• [Excerpted text]:
★ ★ ★ ★ ★

# Question 6. Build a Staging Model for FHV Data

Create a staging model for the For-Hire Vehicle (FHV) trip data for 2019.

Load the FHV trip data (https://github.com/DataTalksClub/nyc-tlc-data/releases/tag/fhv) for 2019 into your data warehouse
Create a staging model stg_fhv_tripdata with these requirements:
Filter out records where dispatching_base_num IS NULL
Rename fields to match your project's naming conventions (e.g., PUlocationID â†’ pickup_location_id)
What is the count of records in stg_fhv_tripdata?

- 42,084,899
- 43,244,693
- 22,998,722
- 44,112,187

## Objective

Load the FHV trip data for 2019 into DuckDB and create a staging model `stg_fhv_tripdata` using dbt with the following requirements:

- Filter out records where `dispatching_base_num IS NULL`
- Rename columns to match project naming conventions
- Count the number of records in the staging model

---

## Step 1: Download and Load FHV Data into DuckDB

I created a Python ingestion script similar to the yellow and green taxi ingestion process.

This script:

- Downloads all FHV CSV files for 2019
- Converts them to Parquet format using DuckDB
- Loads them into DuckDB under schema `prod`
- Creates table `prod.fhv_tripdata`

File path - [Ingest Data for Question 6](./data/taxi_rides_ny/ingest_data_for_q6.py)

★ ★ ★ ★ ★

• [Information provided]:

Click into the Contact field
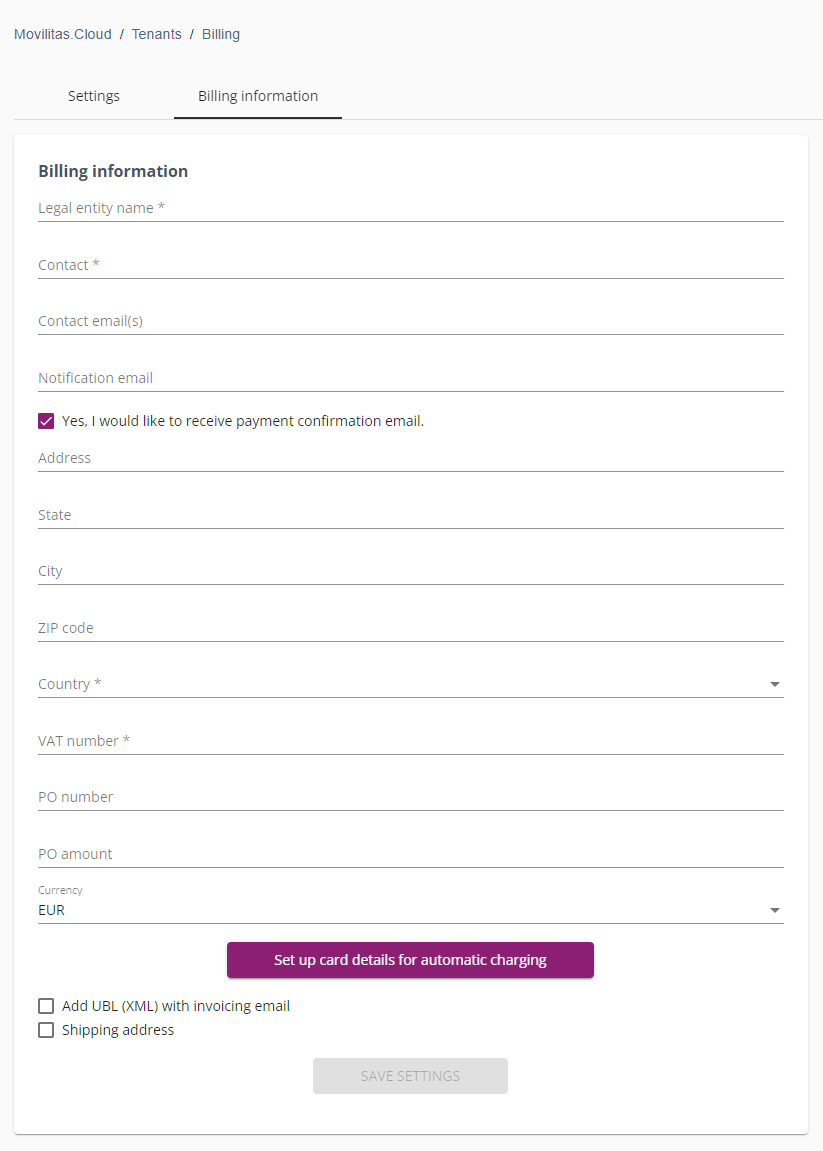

★ ★ ★ ★ ★

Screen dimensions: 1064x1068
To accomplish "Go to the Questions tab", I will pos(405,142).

★ ★ ★ ★ ★

• [Your goal]: In the FHV staging text, list every action the Python ingestion script is described as performing.

• [Exercise response]:
- Downloads all FHV CSV files for 2019
- Converts them to Parquet format using DuckDB
- Loads them into DuckDB under schema `prod`
- Creates table `prod.fhv_tripdata`